Monitoring alarms

StorageGRID alarms help you evaluate and quickly resolve trouble spots that sometimes occur during normal operation. Alarms can be triggered if attributes meet certain conditions or exceed configured thresholds.

Alarm severity levels

Alarms are organized into a hierarchy of five severity levels from Normal (no alarm or notification) to Critical. The two service state notifications indicate when a node becomes disconnected from the grid.

Icon Node state Alarm severity Meaning
green checkmark icon Connected Normal The node is functioning normally. It is connected to the grid and there are no alarms.
yellow square icon Connected Notice The node is connected to the grid, but an unusual condition exists that does not affect normal operations.
light orange diamond icon Connected Minor The node is connected to the grid, but an abnormal condition exists that could affect operation in the future. You should investigate to prevent escalation.
dark orange diamond icon Connected Major The node is connected to the grid, but an abnormal condition exists that currently affects operation.

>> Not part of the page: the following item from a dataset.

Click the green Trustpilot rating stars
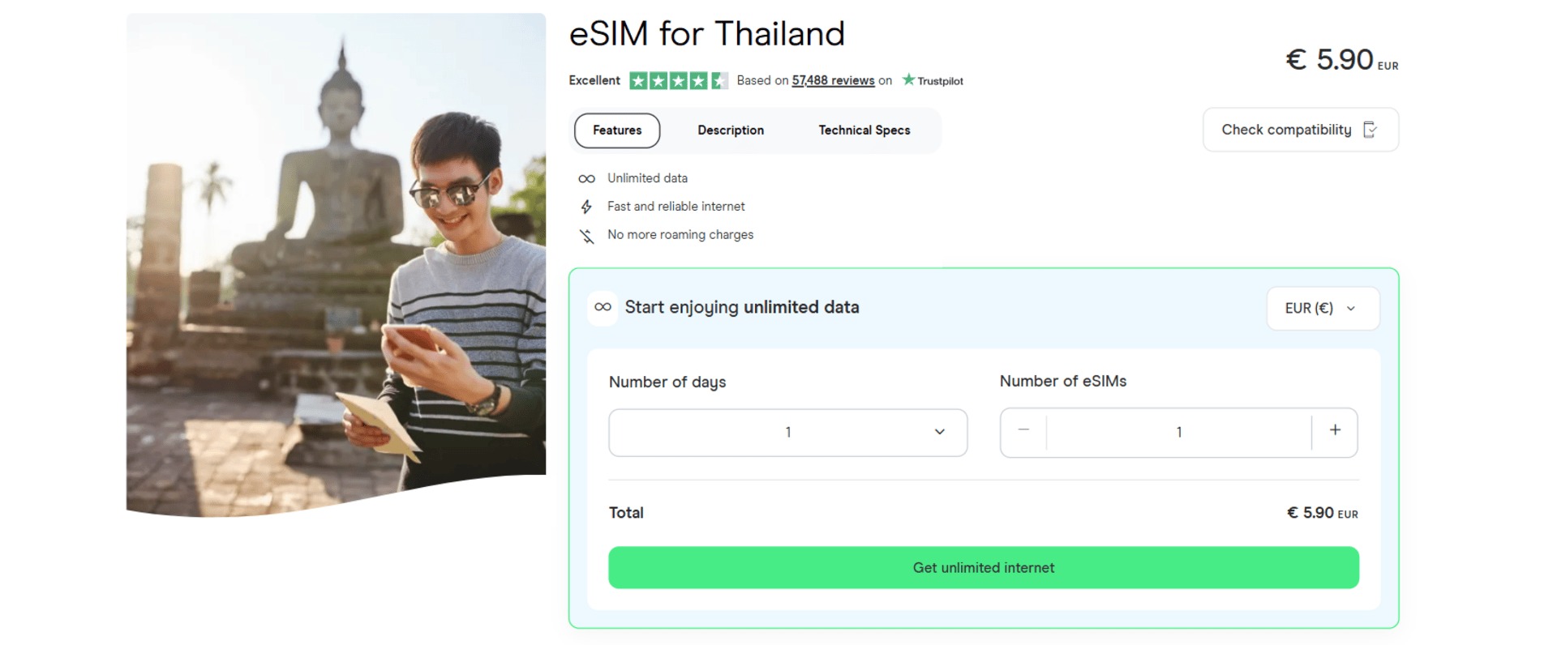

This requires prompt attention to prevent escalation.
red x icon Connected Critical The node is connected to the grid, but an abnormal condition exists that has stopped normal operations. You should address the issue immediately.
gray questionmark icon Disconnected Administratively Down The node is not connected to the grid for an expected reason. For example, the node, or services on the node, has been gracefully shut down, the node is rebooting, or the software is being upgraded.
blue question mark icon Disconnected Unknown The node is not connected to the grid. This situation requires immediate attentionFor example, the network connection between nodes has been lost or the power is down. This is the most severe condition.
Note: You might see transient blue nodes during managed shutdown operations. You can ignore these alarms.

Alarm classes

There are three classes of alarms:
  • Default alarms are the alarms provided with each StorageGRID system. Each default alarm tracks the value of a specific attribute. For example, the AMQS (Audit Messages Queued) Default alarm tracks the count of messages in the audit message queue at any given time. This alarm is triggered at different severities when the number of queued messages reaches certain threshold values.

    Default Alarms

    Default alarms cannot be modified. However, you can disable Default alarms or override them by defining Global Custom alarms or Custom alarms.

  • Global Custom alarms monitor the status of all services of a given type in the StorageGRID system. You can create a Global Custom alarm to override a Default alarm system-wide. You can also create a new Global Custom alarm that will monitor status system-wide. This can be useful for monitoring any customized conditions of your StorageGRID system.
  • Custom alarms monitor the status of a single service or component. You can create a Custom alarm to override a Default alarm or Global Custom alarm at the service or component level. You can also create new Custom alarms based on the service’s unique requirements.

Alarm notifications

When an alarm is triggered or a service state change occurs, an email notification lets the designated personnel know that the system requires attention. A notification is also sent when the alarm leaves the alarm level — either by being resolved or by entering a different alarm severity level.